Ever heard about “formatting a disk” ? For the end-user, this action usually means “erasing the content”. Actually that’s a side effect because the formatting process will commonly rewrite the file allocation table, delete the files metadata, and throw back the related sectors into the “free sectors pool”. In a nutshell, the disk “forgets” its contents. But the data pieces on the disk may still remain until they are overwritten by new ones. This is how the recovery tools work when you try to recover a file you’ve erased by mistake : they usually inspect the sectors for orphaned data pieces and try to reconstruct the file.
There are various filesystems type existing. This diversity is mostly related to the diversity of storage types : optical, tapes, database filesystems, network filesystem, etc. One very well known is the FAT - File Allocation Table -, created in 1977 for floppy disks and adapted for hard drives, it was also the MS-DOS default filesystem, also for Microsoft Windows, until NTFS replaced it. One of the biggest advantage for the FAT filesystem (mostly in this exFAT and FAT32 version) is that it became a de facto standard and is used in almost every device that uses external storage. For instance, my camera formats its memory cards in exFAT. Despite being patented by Microsoft, the exFAT and FAT specifications has finally been publicly released by the company in 2019.
On Linux, the most common filesystems type today are ext4 (preceded by ext2 and ext3), xfs or btrfs. Each of them has its specificity and purpose :
- ext4 is pretty common for Linux. It’s the successor or ext3 which was very popular
- xfs targets high performance and large storage arrays but it can be used without this specific purpose
- Btrfs is more recent and supports advanced features like snapshots, subvolumes, and online defragmentation. Btrfs is the default filesystem for Fedora Linux since a couple of releases (Fedora 33).
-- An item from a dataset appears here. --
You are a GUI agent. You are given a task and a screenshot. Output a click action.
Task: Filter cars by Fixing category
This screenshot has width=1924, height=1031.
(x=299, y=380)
- FAT32, exFAT, and Microsoft’s NTFS are also supported by Linux
- Tmpfs is also a filesystem now common on Linux to replace the physical storage of the /tmp partition with a virtual partition in the system’s RAM, typically to avoid unnecessary writings for flash-based storage devices like the SSD that would reduce their lifespan.
- The same idea exists for the Swap partition
- For network file systems, you will usually hear about NFS and SMB protocols that can mount a remote storage through the network layers.
ext4, xfs and Btrfs have all a common thing : they’re journaling filesystems (NTFS too, but it’s a Windows native FS, not Linux). In a nutshell, a journaling filesystem keeps tracks of the changes not yet committed into a “journal”, a circular log file. In case of a failure event (power failure, system crash, etc), these filesystems can be brought online faster and are more resilient to the risk of corruption. Basically, the journal stores the write events before actually executing them on the disk, preventing the risk of orphaned data blocks or storage leak, meaning the free sectors are not released into the pool for being reused. The journaling filesystem has been created by IBM with AIX 3.1’s JFS in 1990. Microsoft implemented it in its Windows NT’s NTFS in 1993. For Linux, the journaling FS arrived in 2001 with ReiserFS and ext3.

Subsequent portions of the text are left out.